Chapter 7 Bankruptcy in Bolton, Connecticut
There are 2 common forms of bankruptcy in Bolton, Connecticut. They are known as Chapter 7 and Chapter 13 Bankruptcy. Chapter 7 bankruptcy involves a liquidation of some of the debtor's assets, which pays off part of his or her debt. Once this is done, the remaining debt is discharged. Fortunately for debtors, many forms of property are exempt from liquidation, including homes, vehicles, essential personal items, and retirement accounts.
Once eligible assets are sold, and the proceeds turned over to the creditors, most remaining debt is excused. However, some forms of debt cannot be discharged in bankruptcy, including student loans, taxes, child support, personal injury awards, and fines. If most of your debt in Bolton, Connecticut is not dischargeable, you may want to consider other options besides bankruptcy.

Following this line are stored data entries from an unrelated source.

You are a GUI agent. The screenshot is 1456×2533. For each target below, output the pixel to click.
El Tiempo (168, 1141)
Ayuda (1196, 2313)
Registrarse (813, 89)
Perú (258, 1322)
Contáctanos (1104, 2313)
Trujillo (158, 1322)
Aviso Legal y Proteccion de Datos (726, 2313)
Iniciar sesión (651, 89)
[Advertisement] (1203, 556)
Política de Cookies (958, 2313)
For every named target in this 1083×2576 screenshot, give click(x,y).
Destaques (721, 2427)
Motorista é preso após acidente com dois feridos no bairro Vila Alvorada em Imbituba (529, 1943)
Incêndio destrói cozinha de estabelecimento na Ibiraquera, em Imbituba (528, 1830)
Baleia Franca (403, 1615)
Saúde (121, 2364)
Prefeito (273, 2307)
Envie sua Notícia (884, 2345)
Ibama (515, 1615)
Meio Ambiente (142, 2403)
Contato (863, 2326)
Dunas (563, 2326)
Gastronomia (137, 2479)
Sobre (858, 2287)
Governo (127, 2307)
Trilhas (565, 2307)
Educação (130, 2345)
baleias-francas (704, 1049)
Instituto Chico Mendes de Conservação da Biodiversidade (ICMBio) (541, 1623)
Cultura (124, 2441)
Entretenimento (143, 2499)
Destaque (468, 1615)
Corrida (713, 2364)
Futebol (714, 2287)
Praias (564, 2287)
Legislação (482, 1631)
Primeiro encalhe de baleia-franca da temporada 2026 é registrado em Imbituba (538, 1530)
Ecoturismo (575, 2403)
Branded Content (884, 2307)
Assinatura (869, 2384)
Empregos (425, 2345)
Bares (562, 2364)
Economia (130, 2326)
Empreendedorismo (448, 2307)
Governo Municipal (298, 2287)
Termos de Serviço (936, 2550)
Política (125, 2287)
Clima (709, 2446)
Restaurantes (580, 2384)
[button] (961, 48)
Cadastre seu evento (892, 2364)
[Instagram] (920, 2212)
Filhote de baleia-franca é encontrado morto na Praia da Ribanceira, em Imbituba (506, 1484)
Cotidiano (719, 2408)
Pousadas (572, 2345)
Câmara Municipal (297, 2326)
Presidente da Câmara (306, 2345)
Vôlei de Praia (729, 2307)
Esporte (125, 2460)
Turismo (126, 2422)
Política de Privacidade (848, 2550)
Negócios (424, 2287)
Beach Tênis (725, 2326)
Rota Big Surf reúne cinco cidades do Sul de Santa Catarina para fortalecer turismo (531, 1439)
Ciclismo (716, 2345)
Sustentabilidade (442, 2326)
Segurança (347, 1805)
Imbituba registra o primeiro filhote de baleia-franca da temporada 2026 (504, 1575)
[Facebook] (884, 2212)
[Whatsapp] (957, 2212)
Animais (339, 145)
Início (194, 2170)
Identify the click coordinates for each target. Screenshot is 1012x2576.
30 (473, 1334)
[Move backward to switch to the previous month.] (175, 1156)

Chapter 13 Bankruptcy in Bolton, Connecticut
Chapter 13 Bankruptcy in Bolton, Connecticut is very different from Chapter 7. Whether or not it is a better option is very dependent on the facts of each individual case. Chapter 13 does not eliminate any debt, but it creates a new payment plan that should give the debtor some breathing room. Typically, all of the debts are consolidated into 1 periodic payment. While this may make it take longer to pay off the debt, if the debtor is willing to make a few sacrifices, the plan should be manageable.
Which Type of Consumer Bankruptcy Should I File in Bolton, Connecticut
This depends entirely on the facts of your particular case. If you have a decent amount of stable income, and a large amount of non-exempt property which you don't want to part with, Chapter 13 may be the best option for you. If most of your property is exempt, and you don't have much stable income, Chapter 7 might be the best option.
Regardless of your situation, you should speak with an attorney in Bolton, Connecticut who is accomplished in bankruptcy before making a decision. They will be able to advise you of your options, and the likely consequences of each one, allowing you to make a much more informed decision.